SELECTED EXTRACT:
___
I am relatively new to using Scrapy or python for that matter. I am looking to extract the from a few different links and I am having issues using a HTMLXPathSelector expression (syntax). I have looked at extensive documentation for the proper syntax but have yet to figure out a solution.

Here is an example of a link I am trying to extract the ‘img src’ from:

Page I am trying to extract the img src url from

from scrapy.spider import BaseSpider
from scrapy.selector import HtmlXPathSelector

class GeekSpider(BaseSpider):
    name = "geekS"
    allowed_domains = ["geek.com"]
    start_urls = ["http://www.geek.com/articles/gadgets/kindle-fire-hd-8-9-on-sale-for-50-off-today-only-20121210/"]

    def parse(self, response):
        hxs = HtmlXPathSelector(response)
        imgurl = hxs.select("//div[@class='article']//a/img/@src").extract()
___
DATA SHOWN:
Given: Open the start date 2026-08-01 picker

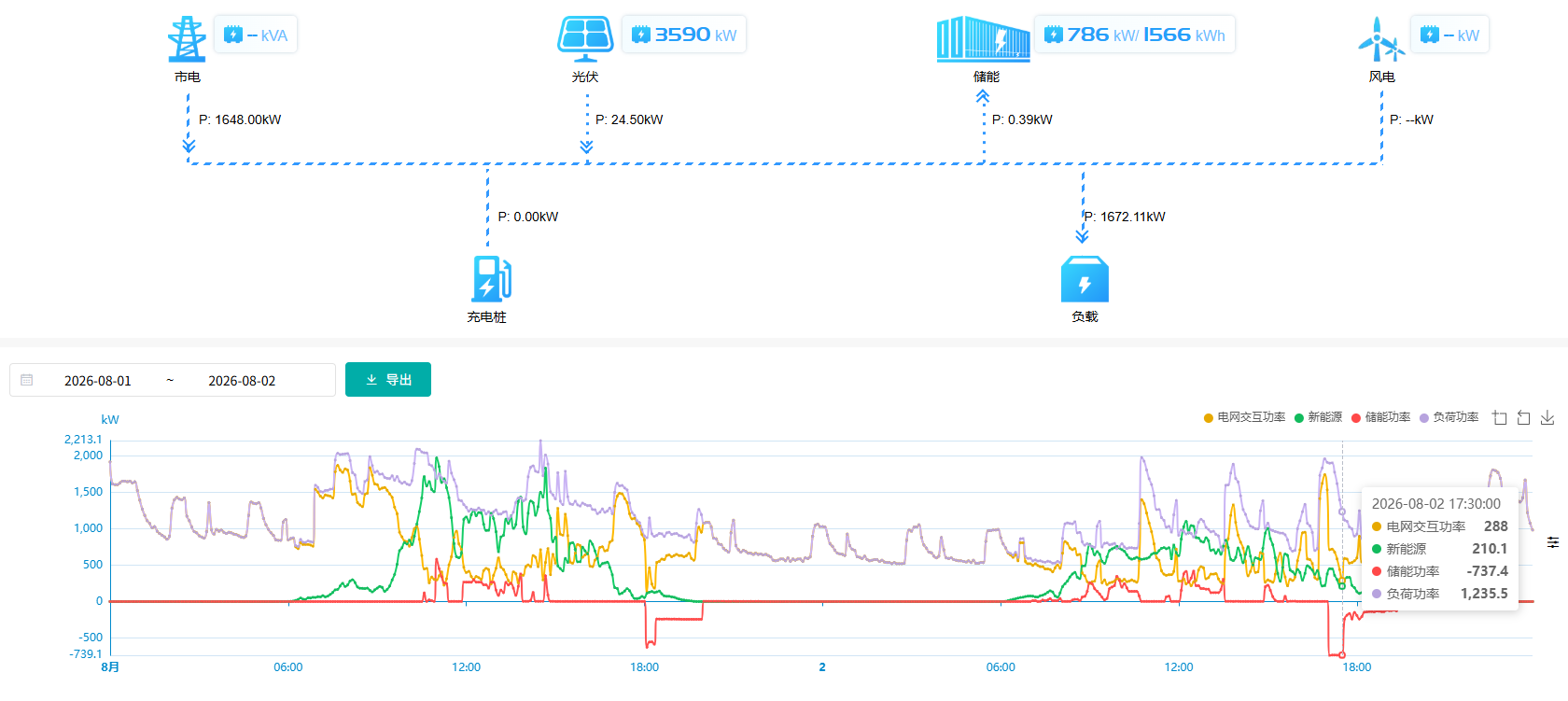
___
WORK INSTRUCTIONS:
[1] In the Scrapy post, what value is assigned to the spider's name attribute?
[2] Pick up the Scrapy post right after its final line of code and carry it on.

EXERCISE ANSWERS:
[1] "geekS"

[2]
        return imgurl

I think I have figured out the syntax for the x.select statement but, since I am new to this syntax/method I am not sure.

Here is my items.py file, basically followed the scrapy tutorial for this:

from scrapy.item import Item, Field

class GeekItem(Item):
    imgsrc = Field()

To clarify: What I am looking to do is extract the img src url that is on the page. I dont need to extract all image src’s which I have already figured out(much easier).

I am just looking to narrow it down and only extract that particular url of the img src. (I will be using this across multiple pages on this site)

Any help is greatly appreciated!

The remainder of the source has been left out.